For the placemarks, I considered what colors tend to be evoked when one thinks of a particular type of material or supply.  Given the number of categories, and my disdain for graphs with so many lines on them that the colors start to run together and become very hard to distinguish, I also made up shapes to pair with colors to give the final result; the shapes actually represent "category groups" including "Consumables/Materials" and "Tools".  Since I am looking out for those with disabilities too, I installed Color Oracle on my Mac to test out what all these colors would look like for colorblind people.  Since it is a very common disability mostly seen in men, and since the DMS membership is overwhelmingly men, this is an especially important situation to be aware of given the population.  I spent time rotating between the three forms of color blindness one can test for: deuteranopia, protanopia, and tritanopia.  Among these, I found deuteranopia and tritanopia to be quite ugly, so if I had to choose what colorblindness to get, I would definitely pick tritanopia (the rarest form).  It would still suck to have, but at least you don't have so many ugly yellow colors.

Magnetic backings are available in several forms.  The most common is, of course, a whiteboard, but whiteboards are impenetrable by common push pins -- not to mention expensive per square foot.  Another approach recommended to me in the Dallas Makerspace Forums was to use magnetic paint.  I'd never heard of that before, and after reading some reviews, was a bit skeptical.  I obtained a scrap piece of foam core and applied three coats of magnetic paint to one side.  Here are my hints for optimal magnetic paint application:

• Stir it well, as the globs of magnetic ore tend to clump together over time, leaving you with nothing but a heavy oil.  If stirring it seems risky (because you're wearing your nice slacks and shirt), just grab one of the big globs with your stir stick and mush it down with your paint roller.
• Apply several coats.  One won't do it for you.  Even after several coats, areas where you may have spread around clumps of ore will come out stronger than where you applied just the paint by itself.
• You may have had the Paint Department at your hardware store stir it up for you, but you will need to stir it again.  Even after spending time in their machine, it was still really clumpy by the time I got it back home.

The paint is also extremely oily, so bear that in mind when you choose your brush/roller.  Nevertheless, I was very satisfied with the outcome, and I can actually hold up the whole piece of sample foam by gripping just one neodymium magnet stuck to it.

After getting the printout and proper foam core delivered from the shop, I had just a basic map with really small dots guiding where I needed to place pin markers indicating each location I chose to show and exactly what type of place it is.  It took about 1 hour to place all the pins in their right location.  Without clipping all these pins, it's impossible to put it in a conventional frame and mount it against the wall, so currently it's balanced standing up on a table against the wall.

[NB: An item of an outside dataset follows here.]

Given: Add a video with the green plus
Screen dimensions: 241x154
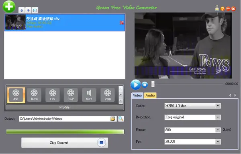Looking at the screenshot, I should point(9,6).

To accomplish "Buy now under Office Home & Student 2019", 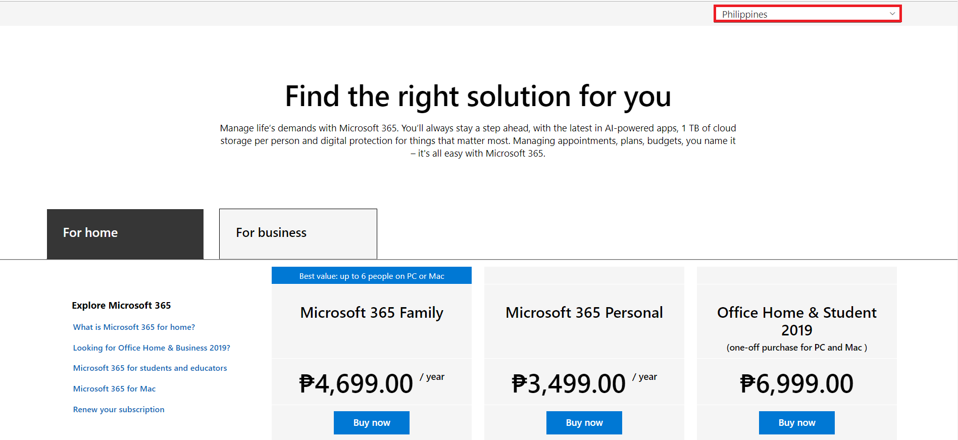I will pos(797,423).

The index of all these places took me a little while to construct, as it's the heart and soul of what makes this map actually meaningful.  The places listed are formatted into 2 columns, and organized into categories with a Table of Contents.  The next step is to add color-coded tabs along the side so people can flip directly to the desired category.

While this map only has one or two instances of chain stores listed for this entire metro region, we are planning on a Web-based version of this Makers' Markers project that will allow people to filter by location as well as who is open now hours-wise.  Nevertheless, this experience has broadened my horizons in the endeavor of producing nice static maps with more flexibility than afforded by simply Google Maps or Open Street Maps alone.